## Texte
● ● ●

Le pensionnat Saint-Charles voit le jour en 1884, lorsque l’évêque du diocèse Mgr Mermillod, achète une maison privée dans les hauts de Romont afin d’y loger des jeunes gens et particulièrement ceux se destinant à la prêtrise. Cette maison, nommée « La Ratière » et ses pensionnaires les « Ratons » peut loger environ une soixantaine de jeunes, ce qui s’avère rapidement insuffisant. En prévision de l’avenir, le chanoine directeur achète peu à peu les terrains avoisinants en vue d’un agrandissement (Roulin, 1930, p. 99-101).
En 1913, la Société Saint-Charles voit le jour, oeuvrant pour la construction d’un nouveau bâtiment qui pourra accueillir le pensionnat mais aussi les classes de l’École secondaire. Le pensionnat et l’École, bien qu'indépendants puisque l'un dépend du pouvoir ecclésiastique et l'autre du pouvoir civil, sont réunis et dirigés par un même directeur membre du clergé de Romont (Page, [1959], p. 20). L’évêché fournit le mandat de construction des nouveaux locaux à Fernand Dumas, alors tout jeune architecte de vingt ans, dont il s’agit de la première commande. Le bâtiment est inauguré en octobre 1913 (Roulin, 1930, p. 101).
Déjà à ce stade, il est prévu de compléter le pensionnat par une annexe renfermant une chapelle et des salles de classe. Dumas soumet un nouveau projet, mais la crainte de provoquer un endettement, puis la guerre, interrompent cette démarche. La construction d’une chapelle s’avère cependant particulièrement cruciale, l’horaire du collège s’accommodant mal avec ceux de l’église paroissiale, tandis que la présence des élèves est source de dérangement pour les paroissiens, comme le relève le directeur de l'école, le curé Tissot (Tissot, 1924). Ce dernier rachète alors les bâtiments et terrains attenants, permettant d'étendre le pensionnat en direction du château et transformant la physionomie du quartier. C'est Dumas qui est chargé à nouveau des travaux de cette aile, reliée au premier bâtiment par un haut mur d'enceinte délimitant la propriété du pensionnat, tandis que du côté de la colline La Ratière est détruite, laissant la place à un préau et une cour. Le nouveau bâtiment, érigé de 1927 à 1928, entièrement en béton armé, comprend de nouvelles salles de classe et la chapelle, bénie en avril 1929 par l'évêque Mgr Besson, couronnant la fin des travaux (Roulin, 1930, pp. 103-105).

● ● ●

## Données fournies
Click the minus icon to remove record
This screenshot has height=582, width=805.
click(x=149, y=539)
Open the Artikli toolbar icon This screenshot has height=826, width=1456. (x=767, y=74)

● ● ●

## Objectif visé 1
D'après le texte sur le pensionnat Saint-Charles, quel âge avait Fernand Dumas lorsque l'évêché lui a confié la construction des nouveaux locaux ?
## Objectif visé 2
Transcrivez fidèlement le passage du texte sur le pensionnat Saint-Charles qui commence à « Le pensionnat Saint-Charles » et se termine à « 1930, p. 99-101). ».

## Réponse attendue 1
Il avait vingt ans.

## Réponse attendue 2
Le pensionnat Saint-Charles voit le jour en 1884, lorsque l’évêque du diocèse Mgr Mermillod, achète une maison privée dans les hauts de Romont afin d’y loger des jeunes gens et particulièrement ceux se destinant à la prêtrise. Cette maison, nommée « La Ratière » et ses pensionnaires les « Ratons » peut loger environ une soixantaine de jeunes, ce qui s’avère rapidement insuffisant. En prévision de l’avenir, le chanoine directeur achète peu à peu les terrains avoisinants en vue d’un agrandissement (Roulin, 1930, p. 99-101).